Reagan, who died in 2004 at age 93, was speaking about the nation's future during a 1984 campaign stop but easily could have been referencing the technology that brought him back to life in 2018. The audio used is edited from his real remarks.
"We wanted to make President Reagan as lifelike as possible," said John Heubusch, executive director of the Reagan Foundation. "It's a stunning experience."
In two other holograms, Reagan appears in a suit and tie inside the Oval Office and in horseback riding pants, carrying a lasso alongside his dog, Victory, at his beloved ranch. All three holograms will be on display to visitors of the Ronald Reagan Presidential Library, west of Los Angeles, starting Thursday.
They will be shown in a specially designed room that will be the first stop for guests. Seats are set up in front of a stage, and a curtain opens up to thunderous applause at Reagan's campaign stop more than three decades ago.
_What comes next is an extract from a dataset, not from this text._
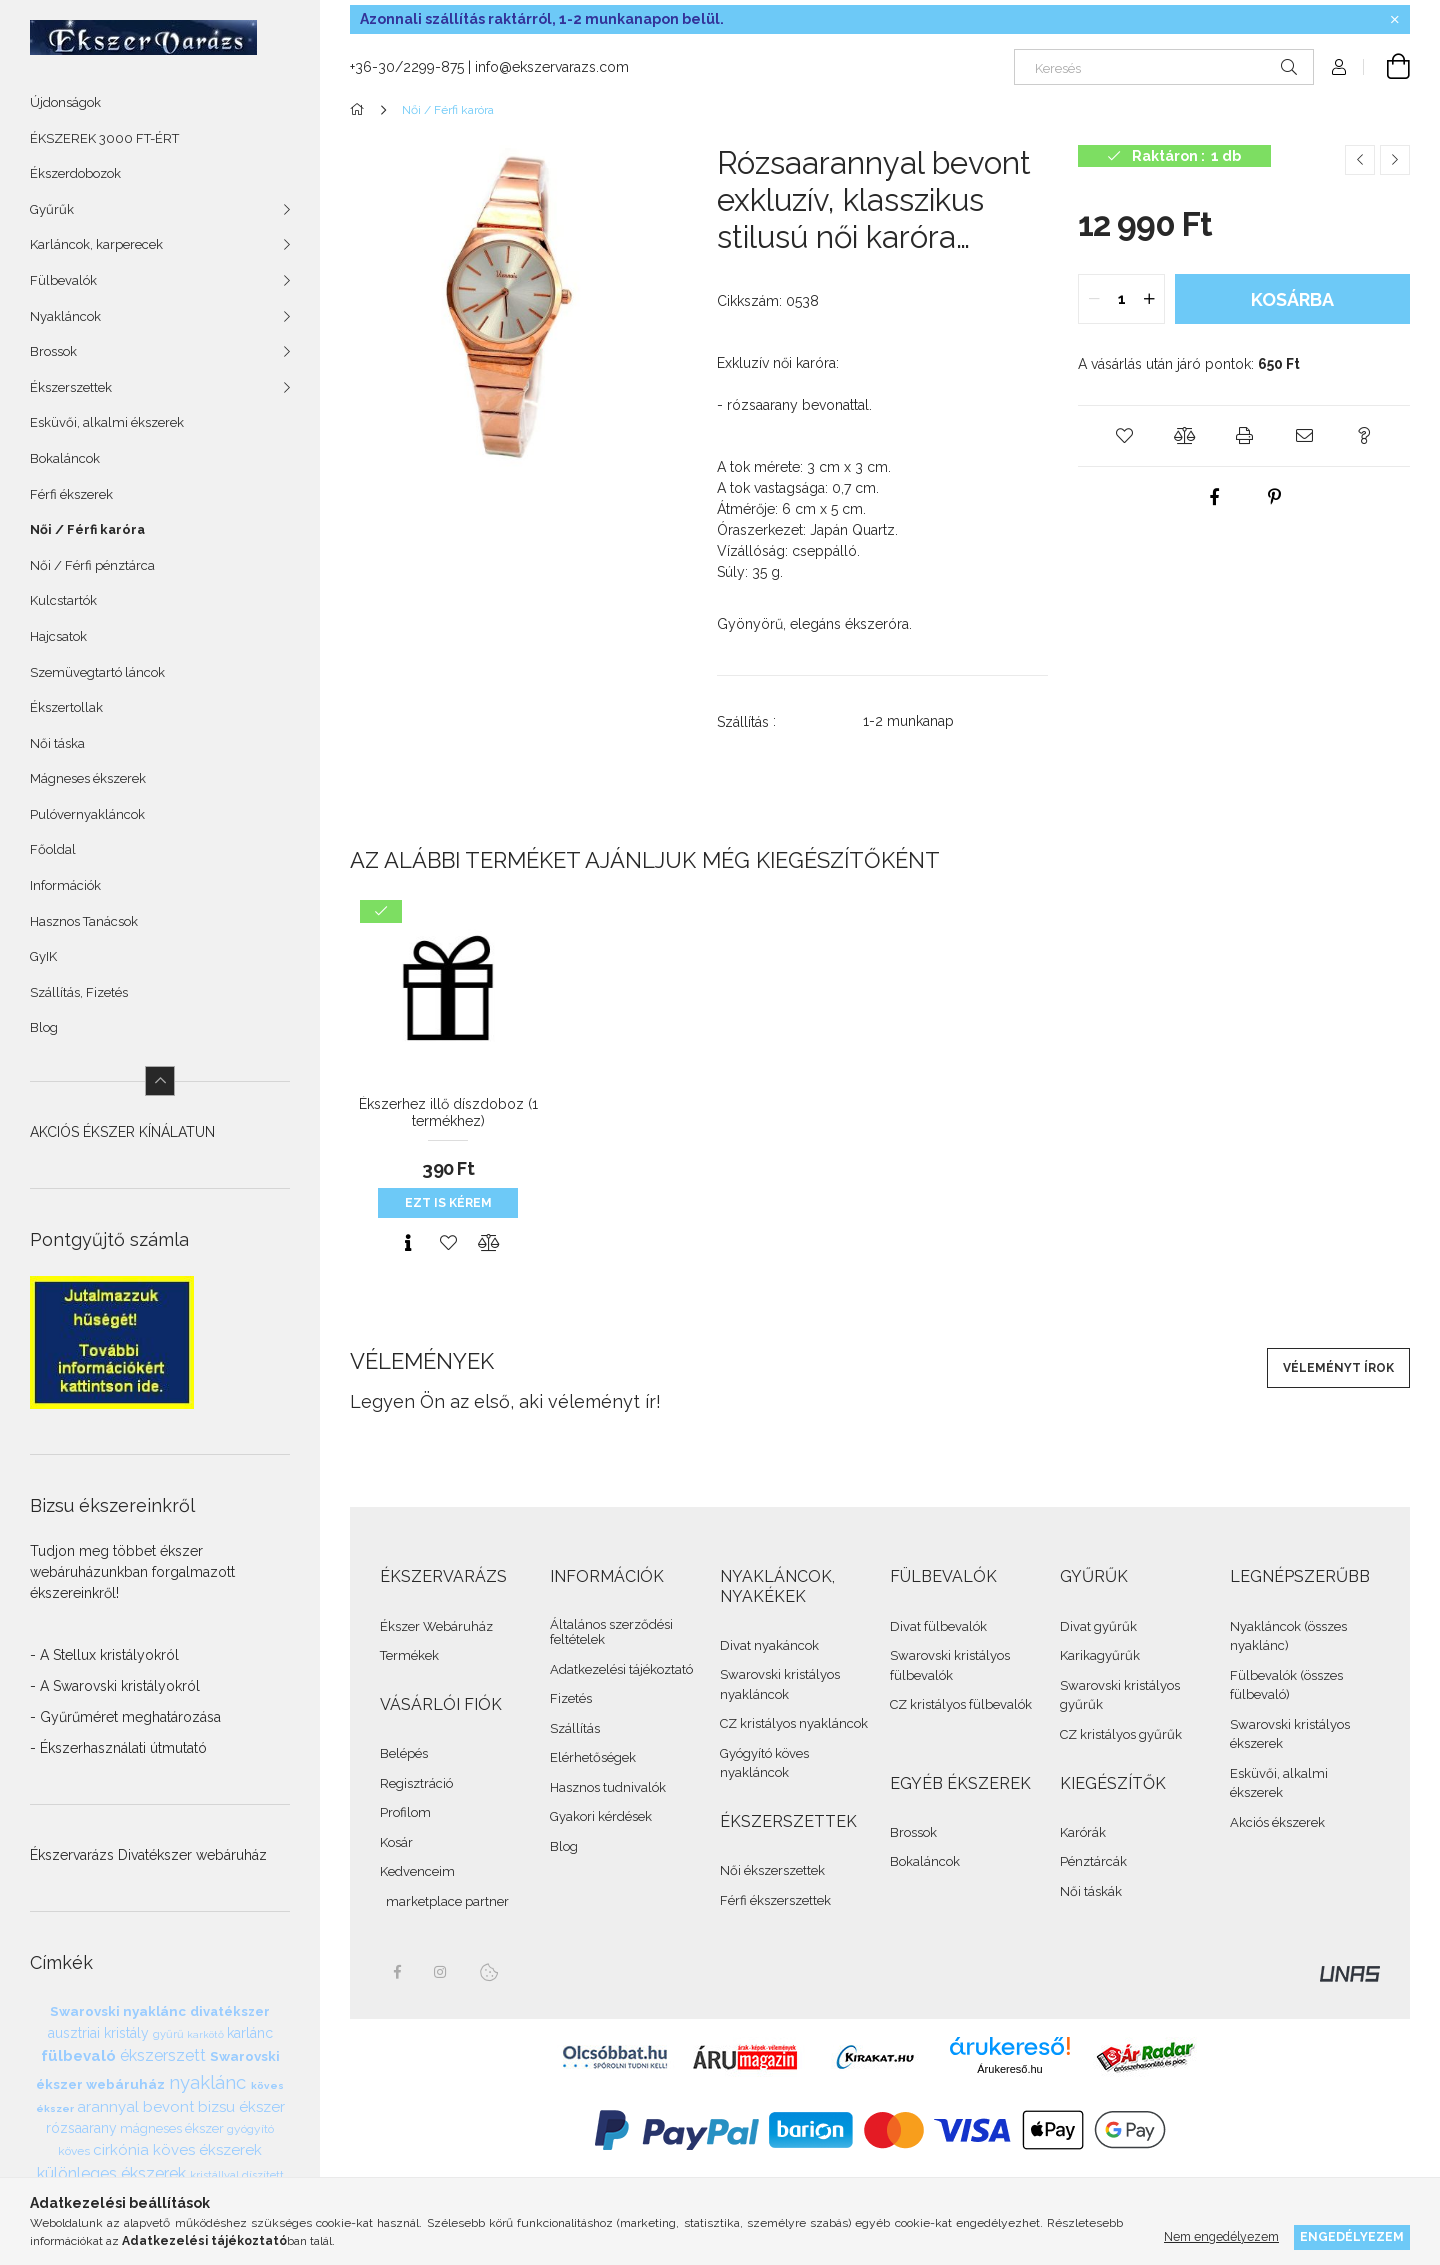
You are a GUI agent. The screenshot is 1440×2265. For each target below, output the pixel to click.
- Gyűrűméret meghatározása (125, 1717)
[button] (1124, 436)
The computer-generated imagery for the holograms was created starting with a silicone cast of Reagan's head that was photographed from various angles with 300 cameras. His head was then digitally "placed" on the body of an actor portraying the president with full costumes and backdrops for the three scenarios.
Reagan's face comes to life via specific movements of the mouth, nose, eyes, cheeks and hairline, all manipulated by computers.
The library worked with the same special-effects technicians who helped bring singers like Michael Jackson, Billie Holiday and Roy Orbison back to life on stage.
The Hollywood firm Hologram USA helped create the holograms and the stage on which they're projected.
As a radio host, television star and movie actor, Reagan understood and appreciated new technologies, company senior vice president David Nussbaum said.
"He always thought many steps ahead," he said. "If he was looking down right now on this project, I think he would give us his seal of approval. I think he would totally get this and support it."
Seeing her former boss "almost in the flesh" was "a little eerie, but at the same time, very comforting," said Joanne Drake, who served as Reagan's chief of staff after the Republican left office following his two terms from 1981 to 1989.
"It's fun to think that he's standing in front of us," said Drake, who's now chief administration officer for the foundation. "Intellectually, you know it's not him standing there, but you see his facial movements and his arm movements and his body and that twinkle in his eye and that little grin that he always got, and it makes you remember really what he brought to the office."
Drake said future plans could include bringing the holograms on the road.
"I do think we're going to see Ronald Reagan back in Washington, D.C.," she said.